## Problem description
Please repeat the records starting with the line with "coordinates (1524, 484)." and going on through the line with "This screenshot has height=445, width=790.", substituting "Locate" for "Where is" and leaving everything else unchanged.

## Records excerpted from a collection
[START]

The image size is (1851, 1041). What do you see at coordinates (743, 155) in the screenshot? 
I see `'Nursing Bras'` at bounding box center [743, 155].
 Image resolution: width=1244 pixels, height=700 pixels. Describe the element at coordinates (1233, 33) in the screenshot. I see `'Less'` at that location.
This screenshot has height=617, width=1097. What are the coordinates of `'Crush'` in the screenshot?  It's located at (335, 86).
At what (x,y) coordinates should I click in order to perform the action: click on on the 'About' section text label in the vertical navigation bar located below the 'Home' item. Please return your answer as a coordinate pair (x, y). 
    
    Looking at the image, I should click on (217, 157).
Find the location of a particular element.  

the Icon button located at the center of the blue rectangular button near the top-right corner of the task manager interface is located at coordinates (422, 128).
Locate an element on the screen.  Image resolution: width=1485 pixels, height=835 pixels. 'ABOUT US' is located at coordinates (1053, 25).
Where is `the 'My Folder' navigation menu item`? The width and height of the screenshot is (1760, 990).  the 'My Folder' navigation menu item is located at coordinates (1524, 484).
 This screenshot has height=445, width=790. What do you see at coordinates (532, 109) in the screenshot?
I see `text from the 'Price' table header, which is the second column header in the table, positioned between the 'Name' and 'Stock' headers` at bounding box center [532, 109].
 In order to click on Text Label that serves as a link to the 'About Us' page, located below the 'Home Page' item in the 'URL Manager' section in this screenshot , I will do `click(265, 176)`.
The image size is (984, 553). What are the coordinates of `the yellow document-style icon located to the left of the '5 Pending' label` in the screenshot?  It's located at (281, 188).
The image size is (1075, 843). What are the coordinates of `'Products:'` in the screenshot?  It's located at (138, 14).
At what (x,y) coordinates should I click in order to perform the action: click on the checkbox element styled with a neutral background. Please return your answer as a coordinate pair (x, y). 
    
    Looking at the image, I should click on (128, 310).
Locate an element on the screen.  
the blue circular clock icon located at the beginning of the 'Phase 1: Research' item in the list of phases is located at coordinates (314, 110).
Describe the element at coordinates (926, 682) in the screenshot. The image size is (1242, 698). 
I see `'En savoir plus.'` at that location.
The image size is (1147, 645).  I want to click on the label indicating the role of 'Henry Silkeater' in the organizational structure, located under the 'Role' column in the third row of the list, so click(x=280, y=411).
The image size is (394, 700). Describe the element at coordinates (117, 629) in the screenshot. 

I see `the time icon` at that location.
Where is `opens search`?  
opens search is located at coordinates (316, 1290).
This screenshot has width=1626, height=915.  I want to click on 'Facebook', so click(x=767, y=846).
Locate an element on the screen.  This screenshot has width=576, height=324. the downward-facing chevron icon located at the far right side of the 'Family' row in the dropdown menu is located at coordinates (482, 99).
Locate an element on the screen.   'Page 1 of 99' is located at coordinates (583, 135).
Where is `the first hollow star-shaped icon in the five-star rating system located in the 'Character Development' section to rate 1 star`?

[END]

## Solution for this exercise
Locate `the 'My Folder' navigation menu item`? The width and height of the screenshot is (1760, 990).  the 'My Folder' navigation menu item is located at coordinates (1524, 484).
 This screenshot has height=445, width=790. What do you see at coordinates (532, 109) in the screenshot?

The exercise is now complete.